** Jobs **
1) In the text on counting the world's population in bits, rewrite the part starting with "The first question" and going on through "the world’s population.", changing "human society" to "humanity" throughout.
2) Answer these about the text on counting the world's population in bits:
(a) How many binary digits does the writer count in the population figure written in binary?
(b) What date does the writer give as the time of writing?
(c) When does the writer expect 34 bits to be required?

======== Text

The first question to ask is this: how much information needs to be obtained for each person? I am concerned with making all of human society work, so I will not accept a number which is insufficient to capture the differences between all members of human society. At the exact second in which I type this sentence, there are, according to one human population clock, 7, 475, 322, 996 people in the world. Oops, by the time I had typed the last few letters an extra hundred or so had been added. Let me express that first number in binary: 110111101100100000110000001110100. If I have done that right, there are 33 binary digits, i.e. 33 bits there. That is roughly the number of bits required to distinguish between all members of the world’s population.

To derive this easily, consider that 10 bits represents the number 1,024 in decimal, roughly one thousand. 20 bits is 1,073,741824 decimal, which we might treat as roughly one million. Then 30 bits is 1,099,511,627,776 — which we can think of as one billion. Adding two more bits would multiply this by 4, which is not enough, but adding 3 more bits would multiply it by 8, giving 8,796,093,022,208. That is more than necessary at the time I write this, which is January 5, 2017. So as of today, 33 bits of information are enough to distinguish between all members of the human race. It is not hard to foresee 34 bits being required soon, within a generation.

================
======== Raw data

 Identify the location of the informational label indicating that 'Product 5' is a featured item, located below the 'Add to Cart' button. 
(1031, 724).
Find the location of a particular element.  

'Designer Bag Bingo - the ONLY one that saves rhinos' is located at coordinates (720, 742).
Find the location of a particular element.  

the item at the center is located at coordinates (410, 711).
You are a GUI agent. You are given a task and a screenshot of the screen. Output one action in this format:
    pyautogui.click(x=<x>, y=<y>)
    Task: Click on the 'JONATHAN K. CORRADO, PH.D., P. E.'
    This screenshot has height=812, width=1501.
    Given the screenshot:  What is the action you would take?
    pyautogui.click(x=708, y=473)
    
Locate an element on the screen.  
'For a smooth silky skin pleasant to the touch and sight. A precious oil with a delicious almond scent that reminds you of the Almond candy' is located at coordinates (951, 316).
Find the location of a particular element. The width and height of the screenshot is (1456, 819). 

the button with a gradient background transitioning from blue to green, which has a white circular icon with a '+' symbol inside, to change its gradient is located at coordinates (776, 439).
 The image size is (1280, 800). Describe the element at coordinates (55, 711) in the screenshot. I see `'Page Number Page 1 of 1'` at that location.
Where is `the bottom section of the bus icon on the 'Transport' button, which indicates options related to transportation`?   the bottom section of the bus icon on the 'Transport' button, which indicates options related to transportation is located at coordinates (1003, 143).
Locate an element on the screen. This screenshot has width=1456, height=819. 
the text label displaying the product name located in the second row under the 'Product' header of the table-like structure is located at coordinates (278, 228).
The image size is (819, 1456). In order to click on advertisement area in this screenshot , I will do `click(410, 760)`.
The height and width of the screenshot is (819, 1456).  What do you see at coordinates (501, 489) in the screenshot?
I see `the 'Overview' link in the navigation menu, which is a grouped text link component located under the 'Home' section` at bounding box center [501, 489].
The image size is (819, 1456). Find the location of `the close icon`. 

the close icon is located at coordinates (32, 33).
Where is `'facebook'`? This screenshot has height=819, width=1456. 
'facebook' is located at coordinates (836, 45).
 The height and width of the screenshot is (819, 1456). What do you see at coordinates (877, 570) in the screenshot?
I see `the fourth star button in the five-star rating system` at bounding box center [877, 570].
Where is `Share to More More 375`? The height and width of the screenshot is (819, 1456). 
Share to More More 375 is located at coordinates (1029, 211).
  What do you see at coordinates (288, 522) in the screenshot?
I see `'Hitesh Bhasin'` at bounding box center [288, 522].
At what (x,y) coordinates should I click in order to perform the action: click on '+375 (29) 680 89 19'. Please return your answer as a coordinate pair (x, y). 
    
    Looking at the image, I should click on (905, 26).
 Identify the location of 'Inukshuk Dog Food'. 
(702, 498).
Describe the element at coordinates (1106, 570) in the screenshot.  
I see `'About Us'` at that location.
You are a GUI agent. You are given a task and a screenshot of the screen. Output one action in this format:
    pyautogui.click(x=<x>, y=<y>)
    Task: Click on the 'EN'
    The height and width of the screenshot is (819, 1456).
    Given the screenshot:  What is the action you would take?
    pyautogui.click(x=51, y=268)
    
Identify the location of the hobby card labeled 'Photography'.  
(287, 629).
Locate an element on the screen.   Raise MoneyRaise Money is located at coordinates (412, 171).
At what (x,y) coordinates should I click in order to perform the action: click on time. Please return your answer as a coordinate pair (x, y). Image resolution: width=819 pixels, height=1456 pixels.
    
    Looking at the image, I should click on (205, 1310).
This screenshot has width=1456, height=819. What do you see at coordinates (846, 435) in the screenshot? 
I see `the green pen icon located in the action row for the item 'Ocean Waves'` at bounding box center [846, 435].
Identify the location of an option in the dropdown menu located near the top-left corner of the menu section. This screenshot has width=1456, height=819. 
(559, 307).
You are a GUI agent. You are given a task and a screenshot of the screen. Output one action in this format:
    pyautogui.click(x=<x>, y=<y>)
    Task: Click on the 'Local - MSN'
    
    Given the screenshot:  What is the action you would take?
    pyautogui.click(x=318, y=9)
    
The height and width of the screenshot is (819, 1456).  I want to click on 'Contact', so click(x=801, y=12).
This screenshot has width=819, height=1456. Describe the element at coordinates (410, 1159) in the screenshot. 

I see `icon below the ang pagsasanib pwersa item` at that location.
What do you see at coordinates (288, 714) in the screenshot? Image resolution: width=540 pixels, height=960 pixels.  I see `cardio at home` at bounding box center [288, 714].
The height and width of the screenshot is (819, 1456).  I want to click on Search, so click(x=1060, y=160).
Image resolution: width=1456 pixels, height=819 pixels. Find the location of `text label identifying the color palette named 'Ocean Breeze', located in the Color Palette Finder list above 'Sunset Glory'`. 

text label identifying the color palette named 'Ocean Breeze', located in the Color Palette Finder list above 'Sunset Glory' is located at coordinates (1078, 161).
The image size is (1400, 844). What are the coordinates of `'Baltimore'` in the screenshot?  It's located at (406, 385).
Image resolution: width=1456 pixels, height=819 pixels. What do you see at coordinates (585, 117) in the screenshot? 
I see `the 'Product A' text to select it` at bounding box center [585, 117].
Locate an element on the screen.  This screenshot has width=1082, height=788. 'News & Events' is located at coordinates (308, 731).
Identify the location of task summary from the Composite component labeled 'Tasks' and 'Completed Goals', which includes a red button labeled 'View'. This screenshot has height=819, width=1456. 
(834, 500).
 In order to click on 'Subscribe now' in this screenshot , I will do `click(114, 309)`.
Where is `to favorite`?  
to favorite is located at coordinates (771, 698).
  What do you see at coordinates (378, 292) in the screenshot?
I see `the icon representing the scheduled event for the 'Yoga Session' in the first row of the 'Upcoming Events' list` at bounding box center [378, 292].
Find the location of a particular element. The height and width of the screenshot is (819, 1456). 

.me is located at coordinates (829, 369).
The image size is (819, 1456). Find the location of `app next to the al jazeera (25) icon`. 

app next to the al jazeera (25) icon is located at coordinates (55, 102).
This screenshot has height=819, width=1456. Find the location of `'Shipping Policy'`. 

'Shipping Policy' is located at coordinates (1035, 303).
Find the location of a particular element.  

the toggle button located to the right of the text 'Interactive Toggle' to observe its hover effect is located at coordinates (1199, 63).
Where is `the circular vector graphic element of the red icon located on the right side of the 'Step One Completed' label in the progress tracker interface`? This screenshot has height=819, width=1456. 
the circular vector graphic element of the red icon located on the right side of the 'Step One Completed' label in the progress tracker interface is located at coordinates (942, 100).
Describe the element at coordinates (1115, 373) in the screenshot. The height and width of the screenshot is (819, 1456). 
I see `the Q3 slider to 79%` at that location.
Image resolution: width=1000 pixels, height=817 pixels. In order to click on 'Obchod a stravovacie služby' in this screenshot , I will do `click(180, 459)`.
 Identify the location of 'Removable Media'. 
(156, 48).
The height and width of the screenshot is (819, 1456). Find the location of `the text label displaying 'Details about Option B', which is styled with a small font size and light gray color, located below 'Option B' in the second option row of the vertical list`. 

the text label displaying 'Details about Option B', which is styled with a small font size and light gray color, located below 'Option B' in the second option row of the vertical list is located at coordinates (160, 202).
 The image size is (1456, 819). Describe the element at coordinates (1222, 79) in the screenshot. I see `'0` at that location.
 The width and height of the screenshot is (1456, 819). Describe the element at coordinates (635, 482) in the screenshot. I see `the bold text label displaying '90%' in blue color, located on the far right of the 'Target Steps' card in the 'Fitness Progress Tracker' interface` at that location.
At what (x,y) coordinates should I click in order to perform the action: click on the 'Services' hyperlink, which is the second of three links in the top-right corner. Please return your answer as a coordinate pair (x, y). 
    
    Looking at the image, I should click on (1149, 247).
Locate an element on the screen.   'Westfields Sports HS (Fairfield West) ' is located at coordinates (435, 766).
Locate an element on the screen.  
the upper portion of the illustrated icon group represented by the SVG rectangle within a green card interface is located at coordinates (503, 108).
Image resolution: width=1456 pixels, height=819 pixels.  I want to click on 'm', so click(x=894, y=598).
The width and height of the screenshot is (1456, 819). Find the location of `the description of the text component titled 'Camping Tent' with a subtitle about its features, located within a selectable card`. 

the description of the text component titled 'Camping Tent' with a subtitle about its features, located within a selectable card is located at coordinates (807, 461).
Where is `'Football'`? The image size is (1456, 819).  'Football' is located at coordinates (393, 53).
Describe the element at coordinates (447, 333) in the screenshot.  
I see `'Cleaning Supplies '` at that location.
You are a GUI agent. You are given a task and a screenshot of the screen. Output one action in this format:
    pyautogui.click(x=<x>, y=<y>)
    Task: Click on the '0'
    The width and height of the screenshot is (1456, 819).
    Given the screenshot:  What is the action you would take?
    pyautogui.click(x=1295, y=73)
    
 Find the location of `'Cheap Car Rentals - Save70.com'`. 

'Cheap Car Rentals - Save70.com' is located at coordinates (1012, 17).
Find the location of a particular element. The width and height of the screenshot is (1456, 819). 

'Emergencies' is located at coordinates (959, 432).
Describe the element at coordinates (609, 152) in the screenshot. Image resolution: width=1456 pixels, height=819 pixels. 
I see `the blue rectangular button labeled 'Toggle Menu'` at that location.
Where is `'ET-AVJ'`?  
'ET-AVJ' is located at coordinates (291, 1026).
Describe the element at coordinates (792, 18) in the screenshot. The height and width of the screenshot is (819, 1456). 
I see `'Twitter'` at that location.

================

** Results in order **
1)
The first question to ask is this: how much information needs to be obtained for each person? I am concerned with making all of humanity work, so I will not accept a number which is insufficient to capture the differences between all members of humanity. At the exact second in which I type this sentence, there are, according to one human population clock, 7, 475, 322, 996 people in the world. Oops, by the time I had typed the last few letters an extra hundred or so had been added. Let me express that first number in binary: 110111101100100000110000001110100. If I have done that right, there are 33 binary digits, i.e. 33 bits there. That is roughly the number of bits required to distinguish between all members of the world’s population.

2)
(a) 33
(b) January 5, 2017
(c) Soon, within a generation